• **WHAT IS NEEDED**:
Only an exact copy is wanted: the lines from the one holding "Task: Click the first zoom in magnifier icon" through the last line below, minus the pictures.

• **DATASET RECORDS**:
= = = =

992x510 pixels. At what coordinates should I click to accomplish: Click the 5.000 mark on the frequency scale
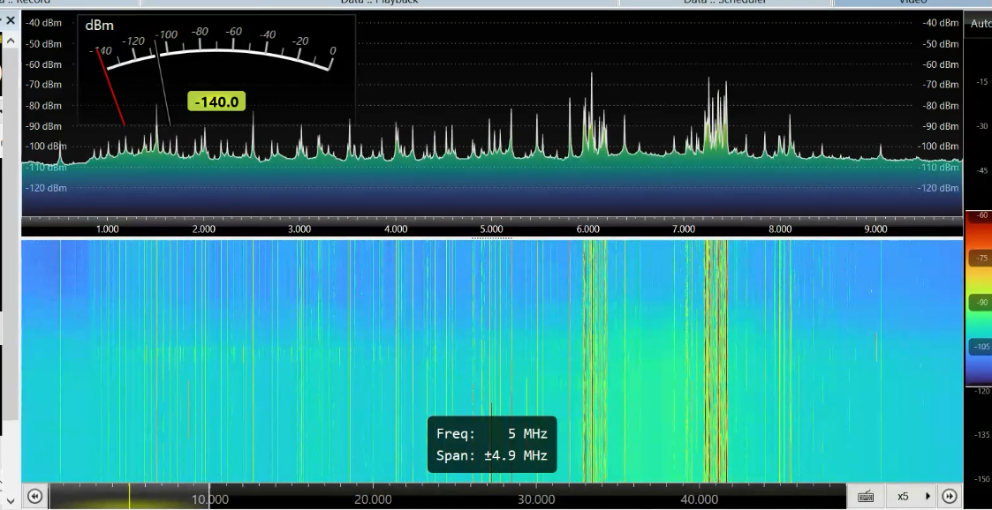pyautogui.click(x=492, y=229)
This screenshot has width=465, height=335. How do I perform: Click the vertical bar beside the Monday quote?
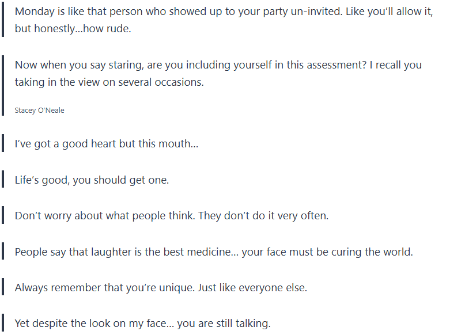pos(3,20)
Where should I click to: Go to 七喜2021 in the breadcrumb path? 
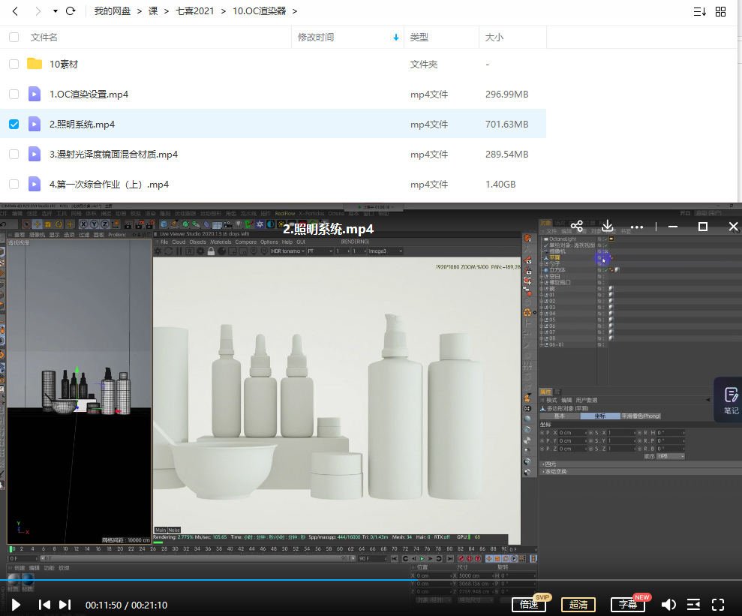point(194,11)
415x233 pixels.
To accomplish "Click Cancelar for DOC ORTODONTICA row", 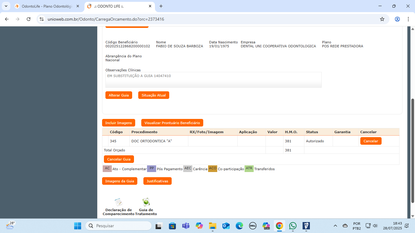I will click(371, 141).
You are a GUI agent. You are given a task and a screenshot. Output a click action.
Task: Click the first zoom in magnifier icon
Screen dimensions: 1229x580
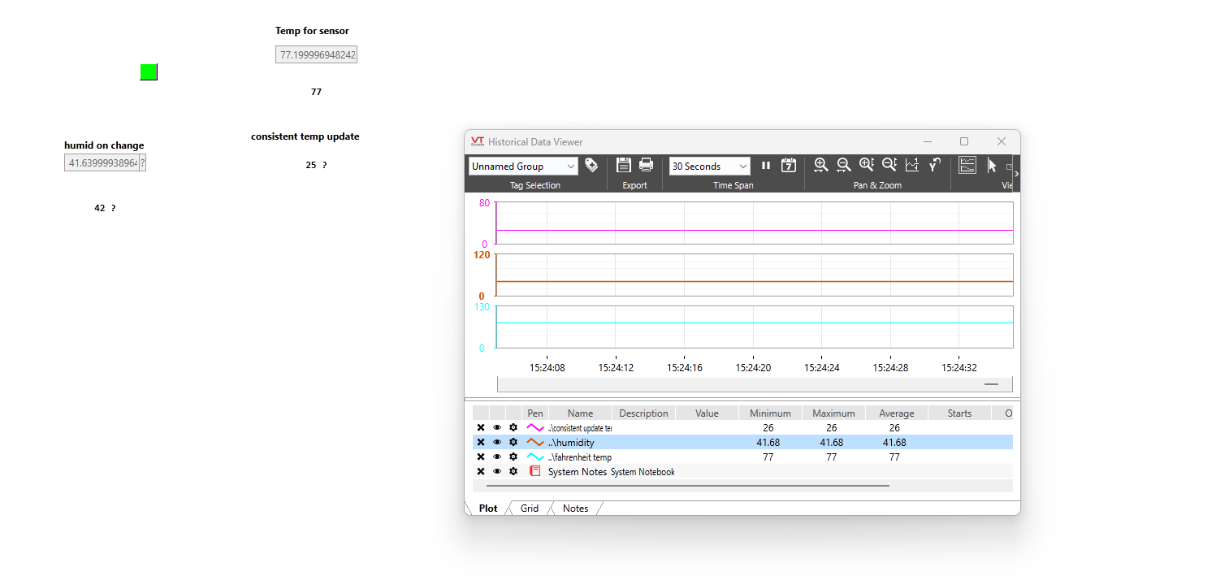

= = = =

• **EXPECTED ANSWER**:
Task: Click the first zoom in magnifier icon
Screen dimensions: 1229x580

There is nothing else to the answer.